Liver Glutamine Metabolism

Abstract
A fundamental conceptional change in the field of hepatic glutamine metabolism is derived from an understanding of the unique regulatory properties of hepatic glutaminase, the occurrence of glutamine cycling, and the discovery of marked hepatocyte heterogeneities in nitrogen metabolism, with metabolic interactions between differently localized subacinar hepatocyte populations. This change provided new insight into the role of the liver in maintaining ammonia and bicarbonate homeostasis under physiologic and pathologic conditions.
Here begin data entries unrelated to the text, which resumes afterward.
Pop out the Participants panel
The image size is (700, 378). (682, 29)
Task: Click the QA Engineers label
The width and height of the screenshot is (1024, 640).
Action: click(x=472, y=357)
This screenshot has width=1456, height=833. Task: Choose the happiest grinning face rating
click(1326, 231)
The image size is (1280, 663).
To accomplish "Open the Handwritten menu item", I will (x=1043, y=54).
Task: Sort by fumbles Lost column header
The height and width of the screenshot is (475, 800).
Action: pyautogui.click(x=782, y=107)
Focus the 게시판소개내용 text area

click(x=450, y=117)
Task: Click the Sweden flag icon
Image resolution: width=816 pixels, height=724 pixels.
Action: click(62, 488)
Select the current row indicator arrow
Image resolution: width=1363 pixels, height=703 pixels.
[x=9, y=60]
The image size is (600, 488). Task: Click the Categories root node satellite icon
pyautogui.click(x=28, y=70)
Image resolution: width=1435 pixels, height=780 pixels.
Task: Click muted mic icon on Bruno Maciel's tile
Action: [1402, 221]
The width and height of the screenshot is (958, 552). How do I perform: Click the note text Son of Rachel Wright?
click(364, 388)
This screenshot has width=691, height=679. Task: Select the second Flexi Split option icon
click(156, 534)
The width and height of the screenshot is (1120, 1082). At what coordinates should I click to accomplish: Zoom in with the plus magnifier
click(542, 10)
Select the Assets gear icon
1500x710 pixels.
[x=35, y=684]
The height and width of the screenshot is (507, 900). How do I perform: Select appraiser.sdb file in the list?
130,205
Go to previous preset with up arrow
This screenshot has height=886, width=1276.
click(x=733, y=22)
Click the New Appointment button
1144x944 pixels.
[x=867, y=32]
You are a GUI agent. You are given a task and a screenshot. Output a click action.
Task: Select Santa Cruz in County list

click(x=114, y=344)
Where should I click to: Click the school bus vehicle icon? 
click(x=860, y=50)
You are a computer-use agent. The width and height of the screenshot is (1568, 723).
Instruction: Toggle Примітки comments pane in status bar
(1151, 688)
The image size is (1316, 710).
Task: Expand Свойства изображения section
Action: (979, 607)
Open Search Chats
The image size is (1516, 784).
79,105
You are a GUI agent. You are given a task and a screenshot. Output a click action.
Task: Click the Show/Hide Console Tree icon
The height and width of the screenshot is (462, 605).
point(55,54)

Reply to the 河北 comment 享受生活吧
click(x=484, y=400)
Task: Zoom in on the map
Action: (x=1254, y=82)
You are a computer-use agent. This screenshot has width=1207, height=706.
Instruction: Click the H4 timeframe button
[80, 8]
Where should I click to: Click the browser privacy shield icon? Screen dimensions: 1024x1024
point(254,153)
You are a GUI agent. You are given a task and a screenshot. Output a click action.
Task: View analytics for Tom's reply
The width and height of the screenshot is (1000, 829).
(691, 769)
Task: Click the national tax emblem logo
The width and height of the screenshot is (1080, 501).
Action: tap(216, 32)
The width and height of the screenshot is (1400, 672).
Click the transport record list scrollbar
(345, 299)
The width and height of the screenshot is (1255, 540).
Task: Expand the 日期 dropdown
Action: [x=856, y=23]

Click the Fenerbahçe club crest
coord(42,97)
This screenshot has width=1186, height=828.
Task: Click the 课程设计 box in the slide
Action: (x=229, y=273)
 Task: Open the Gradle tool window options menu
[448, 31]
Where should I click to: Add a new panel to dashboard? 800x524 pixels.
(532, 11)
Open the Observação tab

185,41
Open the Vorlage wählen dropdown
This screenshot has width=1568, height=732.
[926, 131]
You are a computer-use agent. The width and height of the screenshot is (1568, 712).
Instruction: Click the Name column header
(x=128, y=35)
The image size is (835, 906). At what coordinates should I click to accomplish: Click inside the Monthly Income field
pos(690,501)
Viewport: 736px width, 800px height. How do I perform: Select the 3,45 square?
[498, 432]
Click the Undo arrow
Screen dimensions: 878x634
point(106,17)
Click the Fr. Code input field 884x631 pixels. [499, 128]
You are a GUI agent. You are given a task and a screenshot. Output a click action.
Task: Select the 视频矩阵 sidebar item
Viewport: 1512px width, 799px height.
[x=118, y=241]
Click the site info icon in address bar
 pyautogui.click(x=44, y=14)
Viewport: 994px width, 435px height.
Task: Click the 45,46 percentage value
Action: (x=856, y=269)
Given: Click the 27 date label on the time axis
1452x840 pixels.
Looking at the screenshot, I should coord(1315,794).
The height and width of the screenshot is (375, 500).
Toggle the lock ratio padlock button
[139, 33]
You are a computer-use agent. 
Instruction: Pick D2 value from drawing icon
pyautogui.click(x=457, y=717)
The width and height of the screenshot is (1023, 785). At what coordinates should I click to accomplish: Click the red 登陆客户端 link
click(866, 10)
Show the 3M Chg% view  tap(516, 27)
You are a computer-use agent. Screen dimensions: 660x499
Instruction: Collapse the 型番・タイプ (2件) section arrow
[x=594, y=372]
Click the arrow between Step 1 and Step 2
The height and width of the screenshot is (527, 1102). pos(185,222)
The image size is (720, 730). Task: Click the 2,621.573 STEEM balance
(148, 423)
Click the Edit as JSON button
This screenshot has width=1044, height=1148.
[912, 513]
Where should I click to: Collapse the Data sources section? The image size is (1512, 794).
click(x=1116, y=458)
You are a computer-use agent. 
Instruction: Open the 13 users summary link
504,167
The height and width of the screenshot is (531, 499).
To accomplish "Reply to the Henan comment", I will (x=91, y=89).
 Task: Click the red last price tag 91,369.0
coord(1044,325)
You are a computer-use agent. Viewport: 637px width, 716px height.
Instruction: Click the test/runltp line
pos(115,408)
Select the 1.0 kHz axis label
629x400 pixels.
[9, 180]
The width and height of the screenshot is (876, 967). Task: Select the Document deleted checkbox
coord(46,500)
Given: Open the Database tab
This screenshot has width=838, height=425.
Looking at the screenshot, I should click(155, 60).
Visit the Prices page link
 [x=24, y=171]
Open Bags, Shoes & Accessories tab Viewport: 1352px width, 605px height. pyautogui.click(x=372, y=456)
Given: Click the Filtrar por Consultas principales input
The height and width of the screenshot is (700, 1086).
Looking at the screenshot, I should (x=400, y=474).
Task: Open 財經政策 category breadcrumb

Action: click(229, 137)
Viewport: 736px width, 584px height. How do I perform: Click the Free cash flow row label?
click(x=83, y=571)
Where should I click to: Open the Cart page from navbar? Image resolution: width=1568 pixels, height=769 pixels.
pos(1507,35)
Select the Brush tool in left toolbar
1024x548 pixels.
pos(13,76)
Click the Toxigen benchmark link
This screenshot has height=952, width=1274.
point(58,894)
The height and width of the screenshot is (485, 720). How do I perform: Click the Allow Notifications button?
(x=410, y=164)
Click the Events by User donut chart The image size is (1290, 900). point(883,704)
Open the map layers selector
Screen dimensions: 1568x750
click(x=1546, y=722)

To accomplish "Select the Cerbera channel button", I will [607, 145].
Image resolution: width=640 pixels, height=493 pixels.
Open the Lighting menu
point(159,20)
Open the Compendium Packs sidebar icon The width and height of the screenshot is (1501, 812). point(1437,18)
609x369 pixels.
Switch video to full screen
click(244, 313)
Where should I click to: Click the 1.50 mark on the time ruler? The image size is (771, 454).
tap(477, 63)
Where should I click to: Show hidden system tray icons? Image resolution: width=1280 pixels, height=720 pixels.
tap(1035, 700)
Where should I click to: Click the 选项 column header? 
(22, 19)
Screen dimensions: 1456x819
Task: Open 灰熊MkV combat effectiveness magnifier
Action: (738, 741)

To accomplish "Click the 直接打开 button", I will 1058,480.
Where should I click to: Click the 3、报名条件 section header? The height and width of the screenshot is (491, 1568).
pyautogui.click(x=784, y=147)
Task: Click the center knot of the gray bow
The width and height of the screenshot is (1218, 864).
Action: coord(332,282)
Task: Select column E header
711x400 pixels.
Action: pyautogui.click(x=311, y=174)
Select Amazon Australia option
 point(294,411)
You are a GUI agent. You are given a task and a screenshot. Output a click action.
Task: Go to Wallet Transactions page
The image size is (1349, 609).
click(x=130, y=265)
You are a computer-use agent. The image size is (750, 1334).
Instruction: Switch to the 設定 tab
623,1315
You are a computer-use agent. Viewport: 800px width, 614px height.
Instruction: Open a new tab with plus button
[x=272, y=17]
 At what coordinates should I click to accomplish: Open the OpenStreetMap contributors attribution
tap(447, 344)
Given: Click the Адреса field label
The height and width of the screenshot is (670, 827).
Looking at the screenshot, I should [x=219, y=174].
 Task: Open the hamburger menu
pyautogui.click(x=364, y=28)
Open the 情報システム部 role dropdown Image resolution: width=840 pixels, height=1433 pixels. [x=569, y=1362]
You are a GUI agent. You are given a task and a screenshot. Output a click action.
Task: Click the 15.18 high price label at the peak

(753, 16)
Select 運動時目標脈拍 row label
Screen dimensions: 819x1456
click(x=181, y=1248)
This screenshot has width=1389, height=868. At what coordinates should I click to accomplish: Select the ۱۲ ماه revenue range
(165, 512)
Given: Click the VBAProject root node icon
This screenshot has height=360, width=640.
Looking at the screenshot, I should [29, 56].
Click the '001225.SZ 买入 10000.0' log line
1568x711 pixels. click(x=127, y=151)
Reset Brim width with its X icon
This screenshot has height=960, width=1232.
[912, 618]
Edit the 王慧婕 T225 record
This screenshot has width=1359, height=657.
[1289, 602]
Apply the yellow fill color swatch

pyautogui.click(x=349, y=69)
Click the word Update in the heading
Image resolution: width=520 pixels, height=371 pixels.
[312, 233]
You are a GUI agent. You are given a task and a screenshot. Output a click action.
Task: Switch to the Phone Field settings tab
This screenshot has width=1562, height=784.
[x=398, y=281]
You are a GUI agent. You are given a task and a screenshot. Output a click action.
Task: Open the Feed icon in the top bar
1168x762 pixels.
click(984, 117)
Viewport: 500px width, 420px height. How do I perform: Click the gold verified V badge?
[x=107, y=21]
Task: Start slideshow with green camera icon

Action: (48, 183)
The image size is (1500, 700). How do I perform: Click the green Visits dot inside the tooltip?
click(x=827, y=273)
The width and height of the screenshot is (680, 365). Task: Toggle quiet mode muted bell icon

Glutamine synthetase is present only in a specialized cell population at the hepatic venous outflow of the liver acinus; these cells act as scavengers for ammonia and probably also for various signal molecules ("perivenous scavenger cell hypothesis"). The function of mitochondrial glutaminase is that of a pH- and hormone-modulated ammonia amplification system that controls carbamoylphosphate synthesis and urea cycle flux in periportal hepatocytes. Not only is hepatic glutamine metabolism essential for maintenance of bicarbonate and ammonia homeostasis, but glutamine itself can act in the liver as a signal modulating hepatic metabolism. This article summarizes some major aspects of hepatic glutamine metabolism, based on previous reviews.(Journal of Parenteral and Enteral Nutrition 14:56S-625, 1990)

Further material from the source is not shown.